## Aim of the task:
In the data below, which lines hold the word "agent"? Copy them.

[Pixel coordinate grounding data]
====================

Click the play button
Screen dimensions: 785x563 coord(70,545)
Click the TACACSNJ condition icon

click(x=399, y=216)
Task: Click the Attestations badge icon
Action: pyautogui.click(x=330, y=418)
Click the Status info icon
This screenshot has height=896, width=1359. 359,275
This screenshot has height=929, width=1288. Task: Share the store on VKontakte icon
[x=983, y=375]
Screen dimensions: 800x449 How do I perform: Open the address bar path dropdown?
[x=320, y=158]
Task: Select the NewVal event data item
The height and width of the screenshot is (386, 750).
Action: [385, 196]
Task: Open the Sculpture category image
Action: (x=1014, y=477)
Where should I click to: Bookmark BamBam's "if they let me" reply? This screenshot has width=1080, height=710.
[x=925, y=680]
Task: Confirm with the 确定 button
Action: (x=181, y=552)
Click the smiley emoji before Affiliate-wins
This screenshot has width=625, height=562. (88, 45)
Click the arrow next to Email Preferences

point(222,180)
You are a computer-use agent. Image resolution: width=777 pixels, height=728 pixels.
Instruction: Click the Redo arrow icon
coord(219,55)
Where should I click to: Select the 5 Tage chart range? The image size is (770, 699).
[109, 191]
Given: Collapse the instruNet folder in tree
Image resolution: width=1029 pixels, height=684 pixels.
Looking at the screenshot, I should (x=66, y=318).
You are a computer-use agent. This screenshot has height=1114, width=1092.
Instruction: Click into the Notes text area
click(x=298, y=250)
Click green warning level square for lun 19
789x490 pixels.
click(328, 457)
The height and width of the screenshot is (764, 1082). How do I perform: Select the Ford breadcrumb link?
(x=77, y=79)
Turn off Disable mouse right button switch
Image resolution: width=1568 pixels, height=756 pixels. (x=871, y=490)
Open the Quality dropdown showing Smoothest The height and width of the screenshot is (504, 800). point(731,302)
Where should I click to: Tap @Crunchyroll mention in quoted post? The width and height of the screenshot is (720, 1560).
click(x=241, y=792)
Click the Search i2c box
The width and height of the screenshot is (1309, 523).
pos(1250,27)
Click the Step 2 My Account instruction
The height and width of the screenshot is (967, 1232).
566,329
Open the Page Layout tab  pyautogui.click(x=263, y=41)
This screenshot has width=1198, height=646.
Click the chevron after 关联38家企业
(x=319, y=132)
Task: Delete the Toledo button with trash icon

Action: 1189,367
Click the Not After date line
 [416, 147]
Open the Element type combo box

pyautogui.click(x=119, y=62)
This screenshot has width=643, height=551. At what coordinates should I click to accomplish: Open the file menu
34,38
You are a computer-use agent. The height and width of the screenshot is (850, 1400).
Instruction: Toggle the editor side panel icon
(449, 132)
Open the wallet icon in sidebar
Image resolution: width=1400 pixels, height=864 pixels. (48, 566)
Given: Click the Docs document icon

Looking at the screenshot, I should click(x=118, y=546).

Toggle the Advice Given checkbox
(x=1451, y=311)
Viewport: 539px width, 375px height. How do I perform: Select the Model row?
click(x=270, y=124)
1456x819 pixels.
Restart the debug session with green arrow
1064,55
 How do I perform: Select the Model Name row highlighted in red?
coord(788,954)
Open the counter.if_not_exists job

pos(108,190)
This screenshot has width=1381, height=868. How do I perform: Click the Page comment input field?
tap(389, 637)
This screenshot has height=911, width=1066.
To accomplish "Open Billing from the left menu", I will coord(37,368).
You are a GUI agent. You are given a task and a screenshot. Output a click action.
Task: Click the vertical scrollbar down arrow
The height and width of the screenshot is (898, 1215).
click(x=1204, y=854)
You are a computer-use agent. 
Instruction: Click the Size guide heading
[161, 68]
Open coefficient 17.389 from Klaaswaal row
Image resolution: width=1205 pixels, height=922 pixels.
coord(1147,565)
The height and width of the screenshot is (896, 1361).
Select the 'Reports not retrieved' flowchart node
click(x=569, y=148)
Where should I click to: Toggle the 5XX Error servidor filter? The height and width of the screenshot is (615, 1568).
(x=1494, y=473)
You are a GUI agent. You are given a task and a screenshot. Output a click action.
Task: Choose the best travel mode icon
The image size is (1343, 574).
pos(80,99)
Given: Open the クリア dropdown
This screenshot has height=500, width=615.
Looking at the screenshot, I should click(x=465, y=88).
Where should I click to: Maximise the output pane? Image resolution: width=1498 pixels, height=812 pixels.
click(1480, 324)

====================

## Exercise response:
You are a computer-use agent. Image resolution: width=777 pixels, height=728 pixels.
You are a computer-use agent. This screenshot has height=1114, width=1092.
You are a computer-use agent. The height and width of the screenshot is (850, 1400).
You are a GUI agent. You are given a task and a screenshot. Output a click action.
You are a computer-use agent. 
You are a GUI agent. You are given a task and a screenshot. Output a click action.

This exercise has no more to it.